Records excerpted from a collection
Start of Block

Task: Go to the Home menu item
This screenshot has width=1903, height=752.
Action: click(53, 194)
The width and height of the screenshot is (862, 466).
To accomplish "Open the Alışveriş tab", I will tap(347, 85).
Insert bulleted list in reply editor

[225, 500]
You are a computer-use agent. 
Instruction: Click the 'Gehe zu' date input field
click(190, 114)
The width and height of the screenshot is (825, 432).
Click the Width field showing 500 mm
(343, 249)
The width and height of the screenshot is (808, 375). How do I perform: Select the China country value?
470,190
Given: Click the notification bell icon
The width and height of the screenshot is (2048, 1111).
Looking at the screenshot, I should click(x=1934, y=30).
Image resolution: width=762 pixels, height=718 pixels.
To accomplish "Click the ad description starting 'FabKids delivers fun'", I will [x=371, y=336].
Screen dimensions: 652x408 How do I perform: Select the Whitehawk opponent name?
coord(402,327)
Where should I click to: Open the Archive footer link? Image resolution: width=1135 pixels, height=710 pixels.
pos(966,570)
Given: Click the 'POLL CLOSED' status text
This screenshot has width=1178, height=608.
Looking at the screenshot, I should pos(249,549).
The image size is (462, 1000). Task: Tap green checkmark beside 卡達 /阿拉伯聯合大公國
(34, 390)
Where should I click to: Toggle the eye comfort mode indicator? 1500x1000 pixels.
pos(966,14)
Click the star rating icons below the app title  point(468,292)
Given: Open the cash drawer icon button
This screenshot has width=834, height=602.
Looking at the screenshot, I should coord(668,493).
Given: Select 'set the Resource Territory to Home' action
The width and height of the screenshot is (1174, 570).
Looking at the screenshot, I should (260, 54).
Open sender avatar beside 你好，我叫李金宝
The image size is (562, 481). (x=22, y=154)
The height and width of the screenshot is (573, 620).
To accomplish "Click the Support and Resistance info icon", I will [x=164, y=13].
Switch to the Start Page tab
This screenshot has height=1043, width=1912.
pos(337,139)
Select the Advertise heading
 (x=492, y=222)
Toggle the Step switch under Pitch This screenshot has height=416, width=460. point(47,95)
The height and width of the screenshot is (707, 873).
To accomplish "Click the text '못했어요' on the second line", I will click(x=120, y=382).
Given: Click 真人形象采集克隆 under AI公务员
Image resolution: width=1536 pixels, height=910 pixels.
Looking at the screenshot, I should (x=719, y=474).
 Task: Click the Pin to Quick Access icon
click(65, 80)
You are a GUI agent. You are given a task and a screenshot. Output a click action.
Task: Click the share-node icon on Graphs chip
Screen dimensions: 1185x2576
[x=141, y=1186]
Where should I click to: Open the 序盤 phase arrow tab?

End of Block

## WORK REQUEST
The line above containing "This screenshot has width=834, height=602.", the line containing "Toggle the Step", and every line between them are to be transcribed exactly; no other line is wanted.

## THE COMPLETED TASK
This screenshot has width=834, height=602.
Looking at the screenshot, I should coord(668,493).
Given: Select 'set the Resource Territory to Home' action
The width and height of the screenshot is (1174, 570).
Looking at the screenshot, I should (260, 54).
Open sender avatar beside 你好，我叫李金宝
The image size is (562, 481). (x=22, y=154)
The height and width of the screenshot is (573, 620).
To accomplish "Click the Support and Resistance info icon", I will [x=164, y=13].
Switch to the Start Page tab
This screenshot has height=1043, width=1912.
pos(337,139)
Select the Advertise heading
 (x=492, y=222)
Toggle the Step switch under Pitch This screenshot has height=416, width=460. point(47,95)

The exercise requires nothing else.